Not all epic fantasies deserve the title: limited in character, shallowly worldbuilt, some so-called epics read more like a thriller or an action move than a saga. Kate Elliott’s Black Wolves is not one of these. Epic in length, epic in scope, epic in its cast of characters and threads of storyline, the book is, well, epic.
 
Better yet, it’s an epic saga—starting with one cast of characters, after 100 pages (of 800, note) Elliott boldly skips us forward two generations, killing some of the characters we were following and severely aging the rest. Royal (and bastard) bloodlines are central to the story, and in a world where there are eight types of sentient species, crossed blood takes on a whole new significance.
 
The book is epic in scope: set in “the hundred,” a vast land with well-written cultures, climates and economies, we soon learn it has enemies, ancestors and trading partners to all sides, not to mention an Empire that dwarfs it.
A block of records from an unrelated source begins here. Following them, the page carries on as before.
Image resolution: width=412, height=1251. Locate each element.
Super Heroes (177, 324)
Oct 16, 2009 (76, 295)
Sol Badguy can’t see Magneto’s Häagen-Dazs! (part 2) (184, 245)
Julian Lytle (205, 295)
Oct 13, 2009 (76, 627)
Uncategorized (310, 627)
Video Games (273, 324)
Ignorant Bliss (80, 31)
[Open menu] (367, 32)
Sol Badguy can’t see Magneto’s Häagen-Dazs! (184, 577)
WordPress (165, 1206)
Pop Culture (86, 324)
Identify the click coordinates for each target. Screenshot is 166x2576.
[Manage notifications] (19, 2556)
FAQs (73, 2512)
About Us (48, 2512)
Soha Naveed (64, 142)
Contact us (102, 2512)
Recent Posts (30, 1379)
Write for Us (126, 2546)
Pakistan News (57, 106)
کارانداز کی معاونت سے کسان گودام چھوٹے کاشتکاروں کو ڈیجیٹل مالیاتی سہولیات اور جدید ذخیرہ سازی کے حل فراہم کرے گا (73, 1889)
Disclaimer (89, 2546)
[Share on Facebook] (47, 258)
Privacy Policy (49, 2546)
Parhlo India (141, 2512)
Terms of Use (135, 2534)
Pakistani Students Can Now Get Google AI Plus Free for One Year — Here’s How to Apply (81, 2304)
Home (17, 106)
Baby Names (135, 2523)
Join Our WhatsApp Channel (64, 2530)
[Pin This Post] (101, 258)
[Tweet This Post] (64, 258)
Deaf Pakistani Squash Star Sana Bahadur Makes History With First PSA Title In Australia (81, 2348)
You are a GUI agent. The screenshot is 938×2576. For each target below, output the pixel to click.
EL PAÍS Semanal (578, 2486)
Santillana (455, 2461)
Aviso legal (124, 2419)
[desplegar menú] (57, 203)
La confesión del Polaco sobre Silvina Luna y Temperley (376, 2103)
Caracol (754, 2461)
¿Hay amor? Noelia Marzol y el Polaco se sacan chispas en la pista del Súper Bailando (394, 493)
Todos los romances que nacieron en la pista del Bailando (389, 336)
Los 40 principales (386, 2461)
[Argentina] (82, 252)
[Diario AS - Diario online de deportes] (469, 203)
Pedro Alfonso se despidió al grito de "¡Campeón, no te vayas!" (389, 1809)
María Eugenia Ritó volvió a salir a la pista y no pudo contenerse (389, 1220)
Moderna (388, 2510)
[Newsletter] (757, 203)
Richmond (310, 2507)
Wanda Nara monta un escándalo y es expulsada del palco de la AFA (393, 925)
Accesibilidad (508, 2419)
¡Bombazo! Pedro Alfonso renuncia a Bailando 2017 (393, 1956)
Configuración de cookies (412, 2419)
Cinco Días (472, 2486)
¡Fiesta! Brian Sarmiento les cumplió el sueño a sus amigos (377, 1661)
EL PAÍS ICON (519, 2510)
Black Wolves is mysteriously (and frustratingly) without an opening map, as though to say the world wouldn’t fit, so why try?
 
The book is epic in character. They are old and young, male and female, from every culture and species important to the plotline. Elliot has a touch for creating loveable, unique characters, whether major or minor, and they a big part of the reason this 800-page book never feels long.
 
Okay, it’s epic. But is it worth a read? That depends on what you’re ready for. Though it never gets ponderous, the many plotlines don’t come together in an (ahem) epic finale so much as sort of crisscross as the plot thickens. Something like the end of Joe Abercrombie’s The Blade Itself, or some of the middle Wheel of Time novels, the ending lacks a big climax—it feels more like middle action for a climax that’s so epic we need another 800 page book to get there. So here’s where the line gets drawn in the fantasy sand: an epic reader will be okay with this. Many others, after 800 pages of reading, will not.
 
And some of us will have a foot in both camps. I’m a lover (and writer) of epic fantasy—but also a lover of solid beginnings middles and ends—which Elliott doesn’t really give us. A few well-timed surprises or plot twists might ameliorate this somewhat, but most of the twists and reveals that come are foreshadowed enough to carry little surprise when they hit.
 
This can be a strength, if you’re invested for the long haul. At book’s end we feel we’re just scratching the surface of the magic and plots afoot, and the cultures and people that inhabit Elliott’s world. That’s impressive for an 800-page book that never gets dull, but may be a stretch for those of us without Dostoyevskian amounts of time to sit and read by firelight.
 
There’s no doubt which side of the epic line Elliott’s new novel falls on. And if you’re not sure where you do, Black Wolves will sort you out.